Doctor Who Billed Medicare Over $16 Million in 2013 Explains It on YouTube

Last year, I had a very rare opportunity to congratulate the Obama Administration for its decision to release Medicare’s physician payment data for public scrutiny. It followed up quickly with a data dump of hospital claims.

I also anticipated that this would lead the physicians with the highest spending to justify their claims to the citizens at large. Last week, the Administration released the 2013 physician file, which is causing a this to happen. Here is one high-cost specialist explaining his practice on YouTube:

I discovered this thanks to USA Today, which has done a first cut of the 2013 dataset:

Spending on psychiatry was up 9.3%, to $853 million;

Sports medicine increased 56%, to $32 million;

Sleep medicine soared, as 100 new practitioners in the specialty received $7.2 million;

General practice was down 7.6% to $380 million.

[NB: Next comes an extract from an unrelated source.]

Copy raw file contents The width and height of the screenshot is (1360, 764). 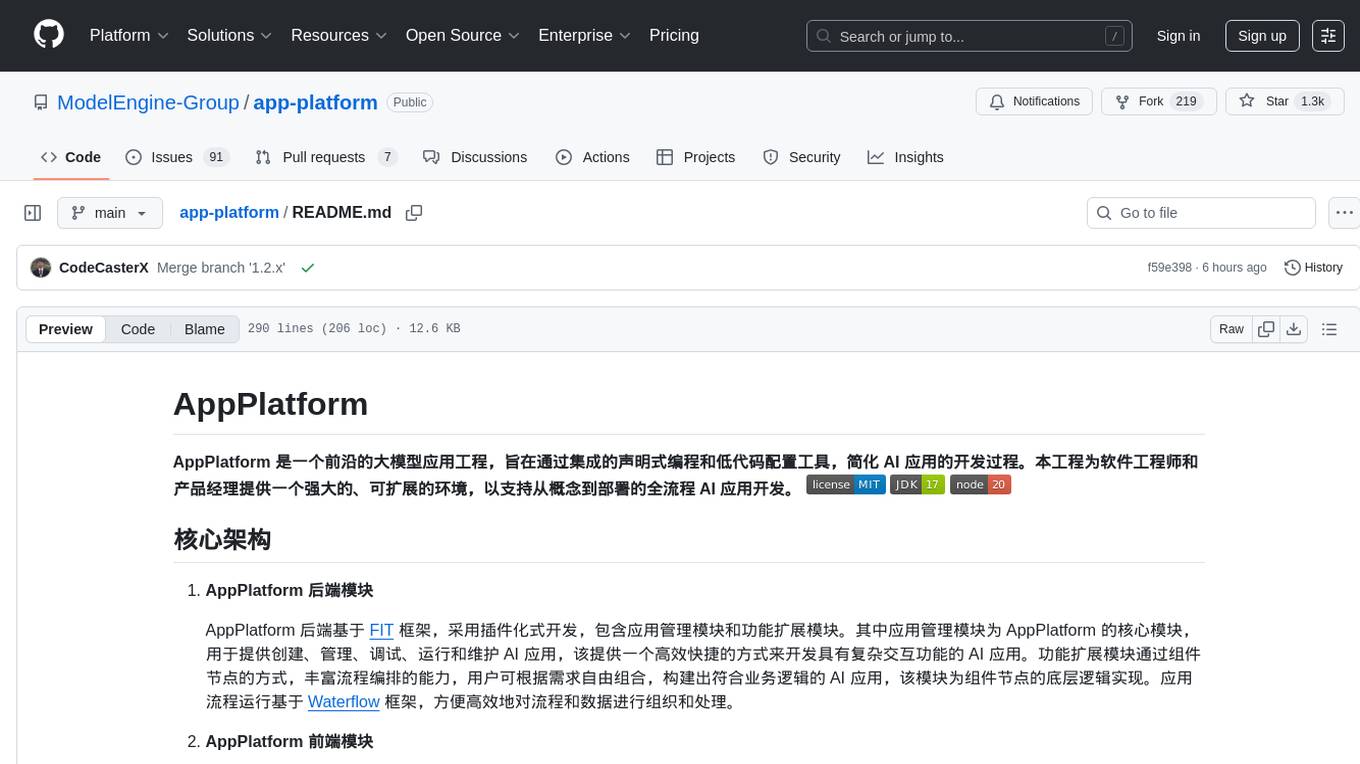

(Megan Hoyer, et al., “Mental health spending up, new Medicare data shows,” USA Today, June 2, 2015)

The drop in spending on general practice is interesting in light of the general failure of Accountable Care Organizations to have a significant impact. If they had worked, spending on general practice would have increased, but spending on specialist care would have decreased.

Comments (2)

Trackback URL | Comments RSS Feed

  1. Jimbino says:

    Just another reason to put laws in place that encourage Medical Tourism to Cuba and other places that offer good care for low cost. Only real competitition will bring market pricing to Amerikan medicine.

  2. Big Truck Joe says:

    Sleep medicine soared because Medicare won’t reimburse CPAP machines or CPAP supplies without a sleep study from a physician who is board certified in sleep medicine. As obesity soars and baby boomers age causing sleep apnea, look for many more sleep medicine doctors to start billing a lot more than they used to.